DOCUMENT EXTRACT:

---+---

# **Pics frm Houston Meet***



## Tdrag97 (Nov 24, 2002)

We would like to thank everyone for coming out... Hope to see everyone at the next meet.. :thumbup:

http://home.earthlink.net/~tdrag97/PS Gallery/Speed1.htm

here's a sample...


----------



## Plaz (Dec 19, 2001)

Tdrag97 said:


> *We would like to thank everyone for coming out... Hope to see everyone at the next meet.. :thumbup:
> 
> http://home.earthlink.net/~tdrag97/PS Gallery/Speed1.htm
> 
> ...


Aaaak! Those rims! Make it stop! Make it stop! Make the bad man go away!

:lmao: :lmao:


----------



## Tdrag97 (Nov 24, 2002)

:rofl:


----------



## Plaz (Dec 19, 2001)

Quite a few nice cars there, actually. Love that M Coupe.

This one, however....


----------



## cruztopless (Sep 23, 2002)

:thumbup: 

With 75% of the cars there being silver, I'm having second thoughts about my color choice. Hmmm ... maybe I'll be a little bit different and get ... silver grey! :bigpimp:


----------



## PhilH (Jun 7, 2002)

Nice job with the pictures. :thumbup:

What a gorgeous Avus Blue M3 (shame that it's an automatic  ).


----------



## Tdrag97 (Nov 24, 2002)

Plaz said:


> *
> 
> Quite a few nice cars there, actually. Love that M Coupe.
> 
> ...


Yes.. I have to agreee.. I was sooo shock.. I was driving to the meet.. and find him.. and I just HAD to take a pic of it.. :thumbdwn: :tsk: but the worst was what was on his hood... damn.. I try to take a pic of it.. but damn.... it was nasty... afraid it might brake my digicam.. hehe 
He had a HUGE (I mean HUGE) hood scoop..



cruztopless said:


> *:thumbup:
> 
> With 75% of the cars there being silver, I'm having second thoughts about my color choice. Hmmm ... maybe I'll be a little bit different and get ... silver grey! :bigpimp: *


yes.. Silver grey is very nice.... one guy had it..but then he trade it in for a Mini Cooper S..


----------



## Mystikal (Dec 20, 2001)

Is that brake dust? If so, I'm impressed! :thumbup:


----------



## Tdrag97 (Nov 24, 2002)

Mystikal said:


> *
> 
> 
> 
> ...


:rofl: :rofl: You know it... most if us were sporting the whole brake look.. :bigpimp: it was suppose to rain that day... so most of us didn't wash our car... hehehe:thumbup:


----------



## PropellerHead (Jan 3, 2002)

Plaz said:


> *
> 
> 
> 
> ...


 Mintgrun belongs on some cars and just doesn't on others...


----------

---+---

PROVIDED INFORMATION:
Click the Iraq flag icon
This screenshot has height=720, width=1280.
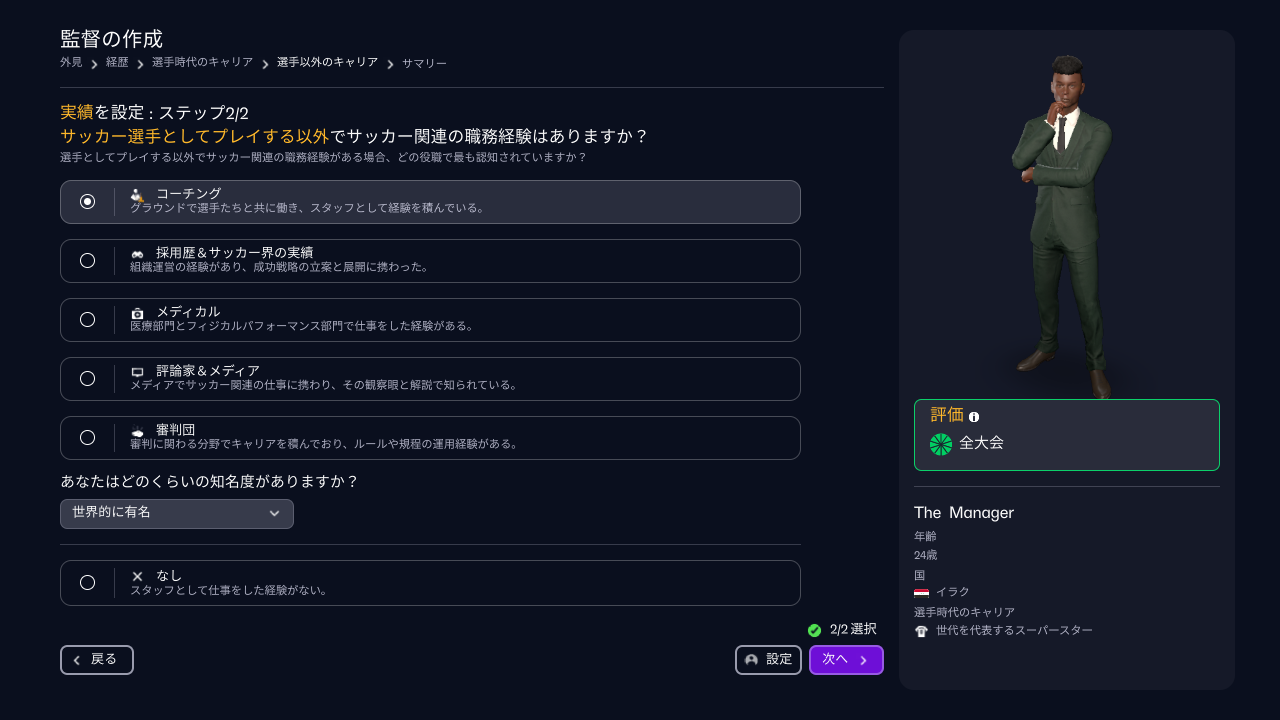pyautogui.click(x=923, y=591)
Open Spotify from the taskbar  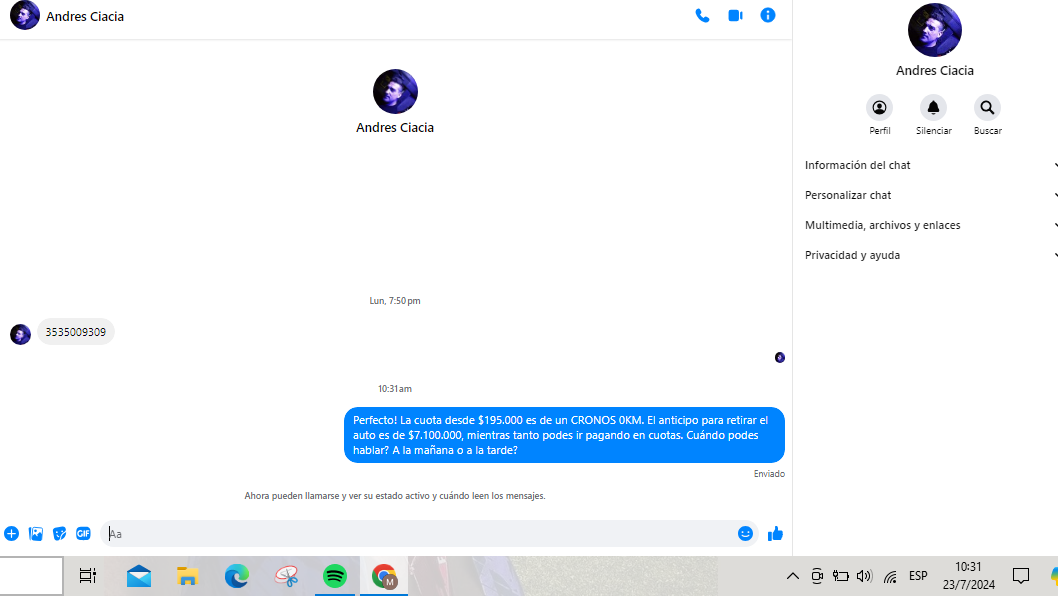pyautogui.click(x=335, y=576)
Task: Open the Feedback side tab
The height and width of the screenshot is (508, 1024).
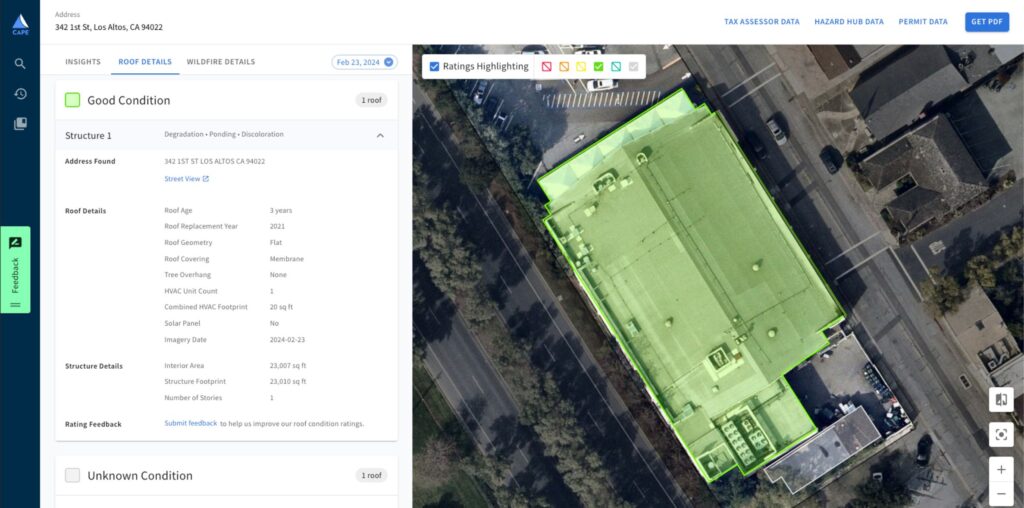Action: pyautogui.click(x=15, y=270)
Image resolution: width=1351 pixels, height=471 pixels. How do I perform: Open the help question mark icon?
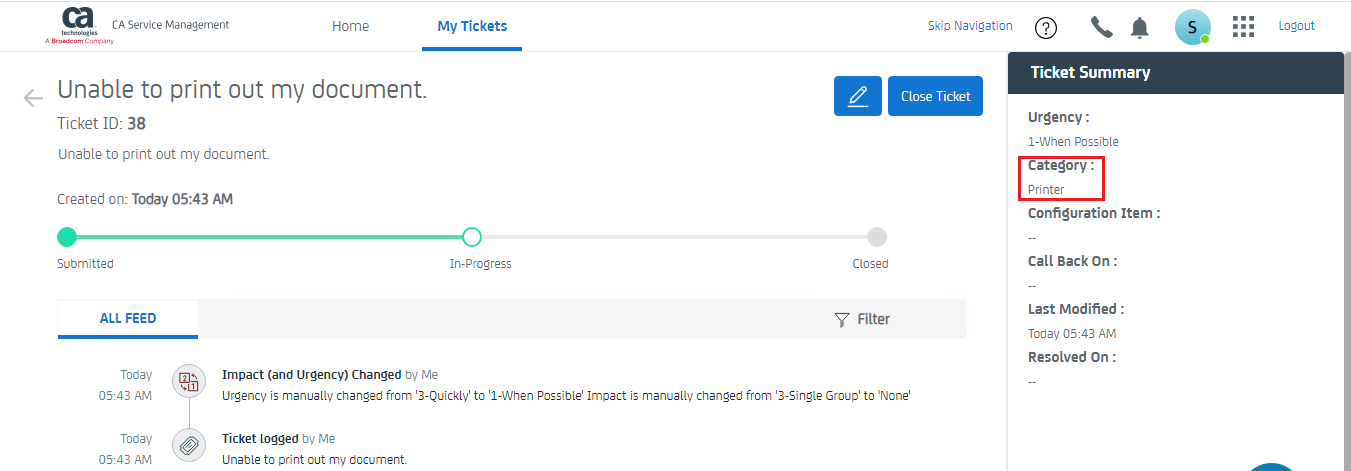(1046, 27)
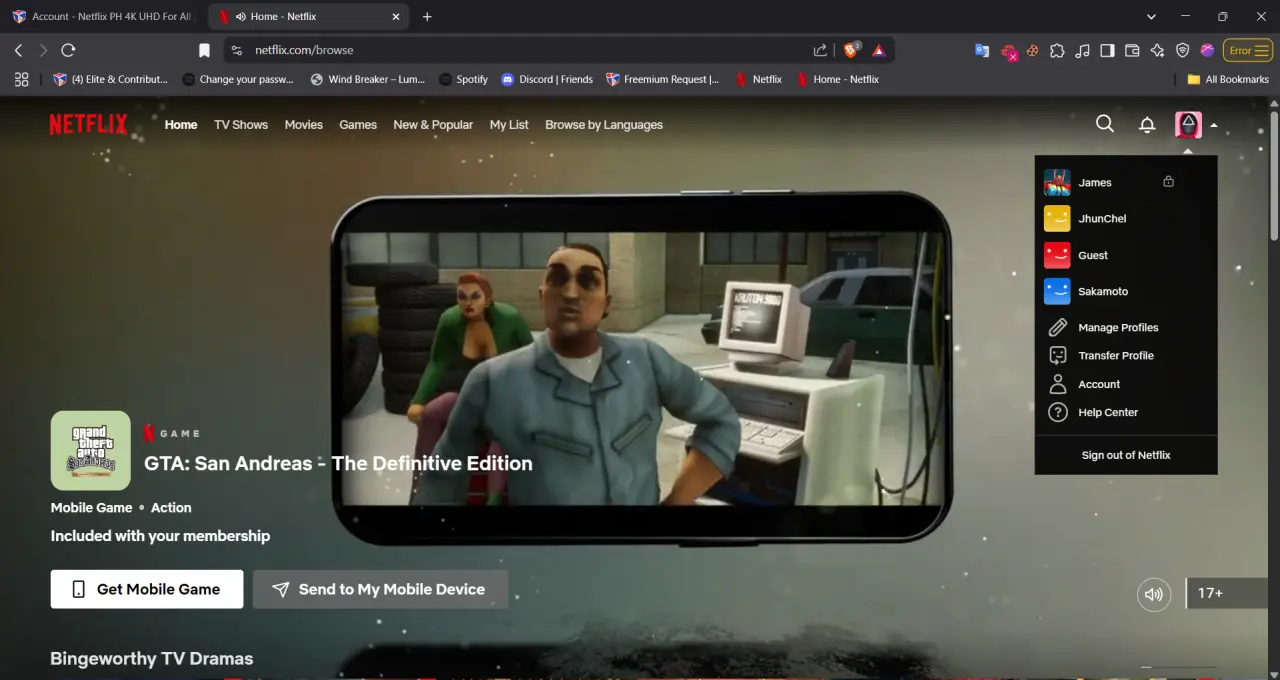Open notifications bell icon
Image resolution: width=1280 pixels, height=680 pixels.
pyautogui.click(x=1147, y=124)
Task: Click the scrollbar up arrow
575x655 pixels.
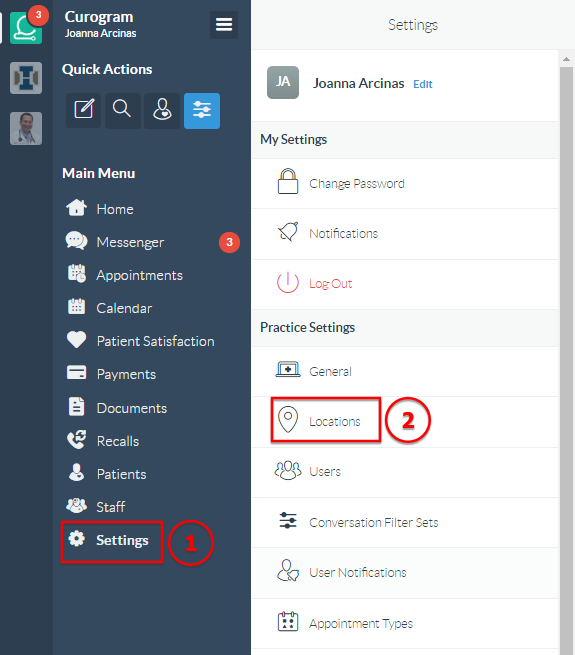Action: pos(566,59)
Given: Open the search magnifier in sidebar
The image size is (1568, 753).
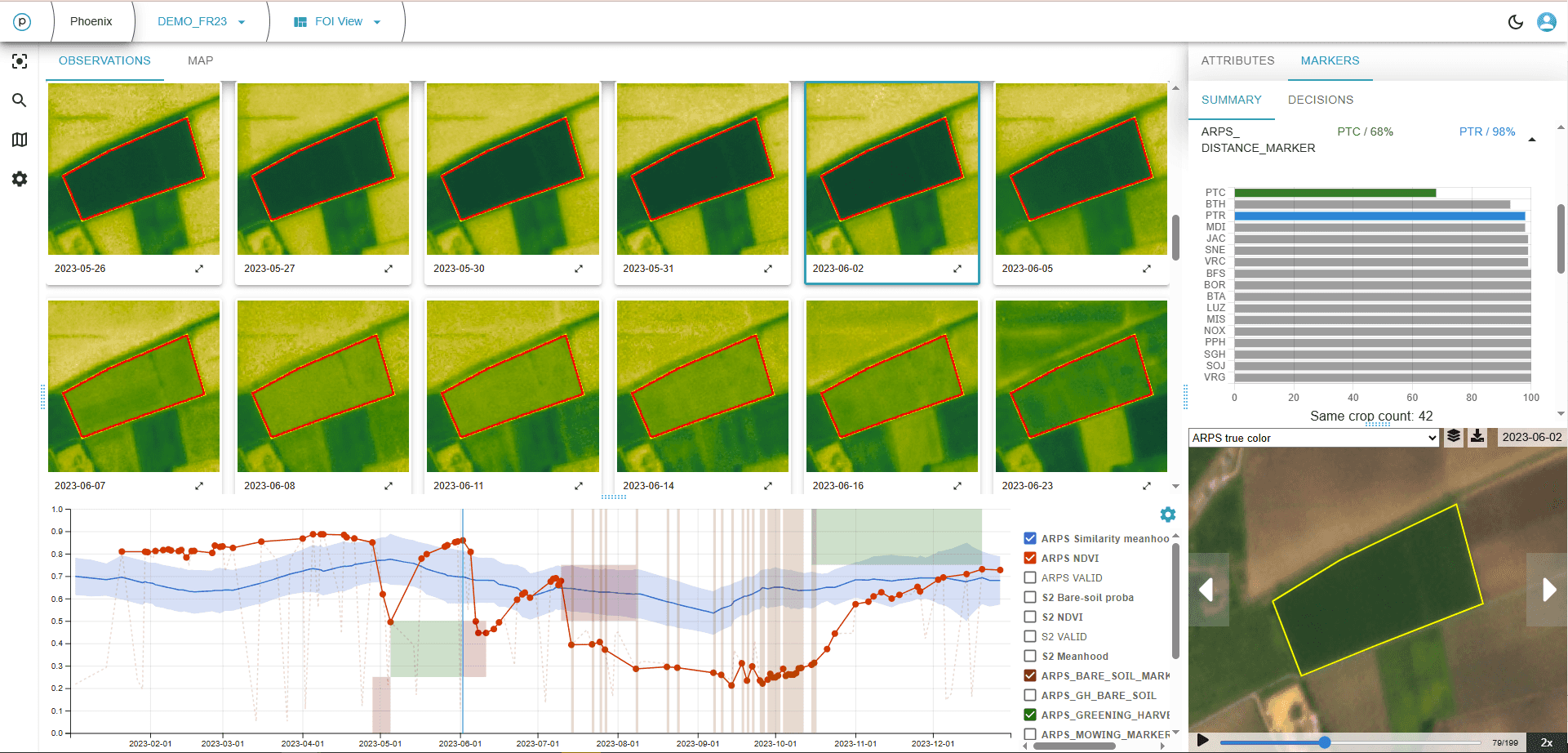Looking at the screenshot, I should coord(20,100).
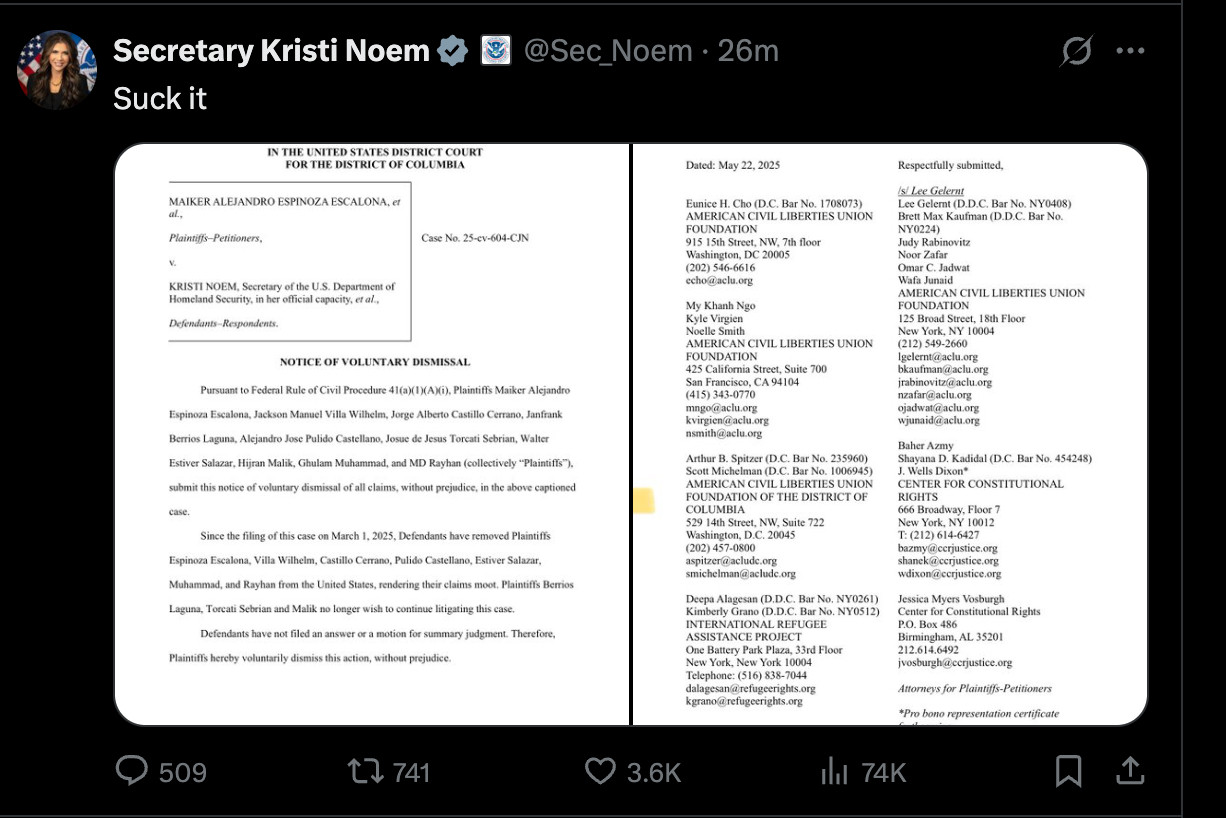Image resolution: width=1226 pixels, height=818 pixels.
Task: Click the repost arrows icon
Action: [365, 771]
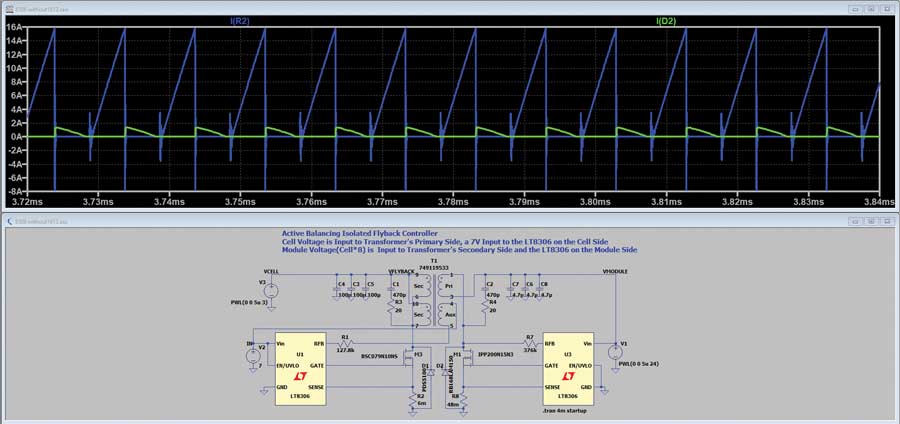Select the U1 LT8306 controller chip
Image resolution: width=900 pixels, height=424 pixels.
click(300, 368)
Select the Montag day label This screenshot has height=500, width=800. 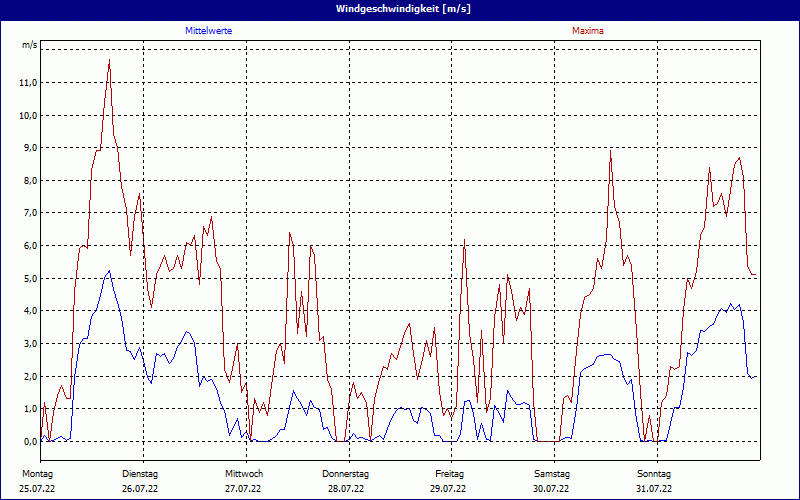tap(38, 473)
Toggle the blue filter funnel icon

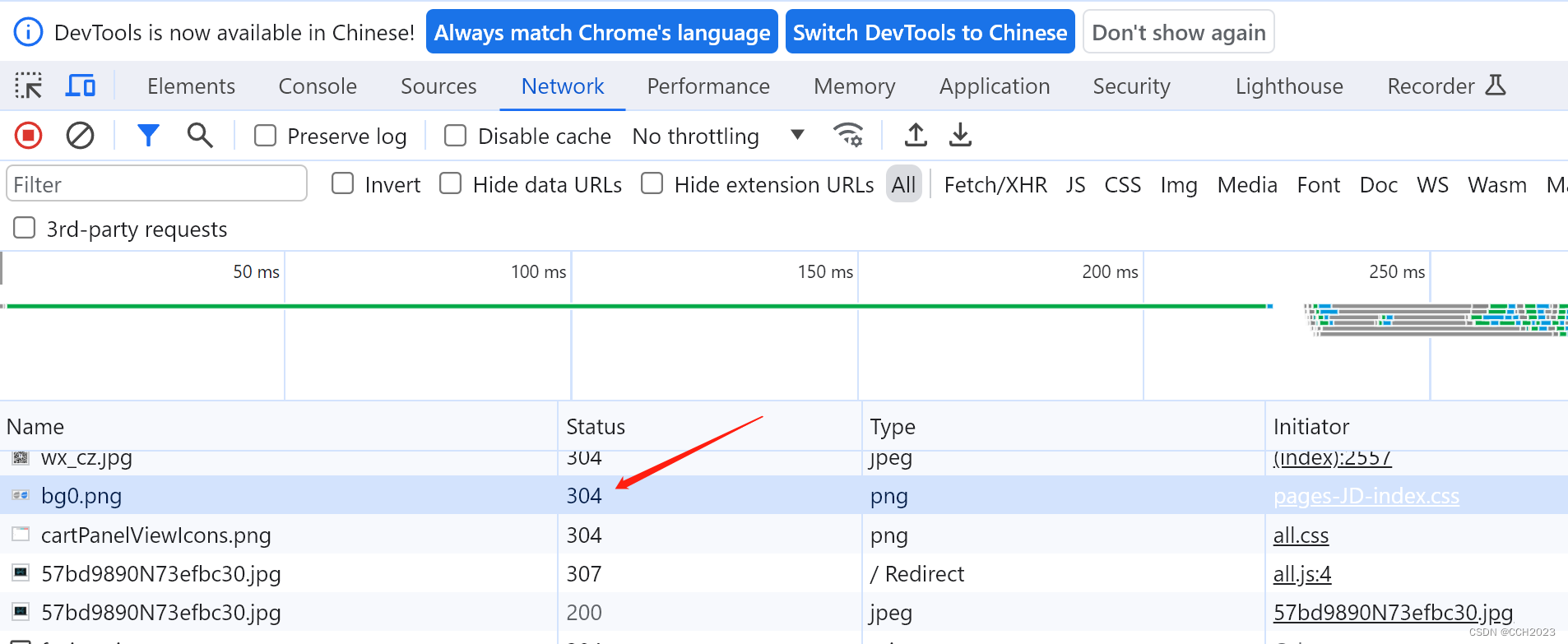click(x=148, y=135)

---+---

SHORT TASK 1: Rewrite the part of the Houston meet thread starting with "## cruztopless (Sep" and going on through "(Jun 7, 2002)", replacing "second thoughts" with "doubts".
SHORT TASK 2: Copy out the lines of the records starting with the line with "Given: Open the search magnifier in sidebar" and going on through the line with "click(300, 368)", word for word and with the pictures left out.

WRITTEN ANSWER 1:
## cruztopless (Sep 23, 2002)

:thumbup: 

With 75% of the cars there being silver, I'm having doubts about my color choice. Hmmm ... maybe I'll be a little bit different and get ... silver grey! :bigpimp:


----------



## PhilH (Jun 7, 2002)

WRITTEN ANSWER 2:
Given: Open the search magnifier in sidebar
The image size is (1568, 753).
Looking at the screenshot, I should coord(20,100).
Image resolution: width=1226 pixels, height=818 pixels.
Task: Click the repost arrows icon
Action: [365, 771]
Select the U1 LT8306 controller chip
Image resolution: width=900 pixels, height=424 pixels.
click(300, 368)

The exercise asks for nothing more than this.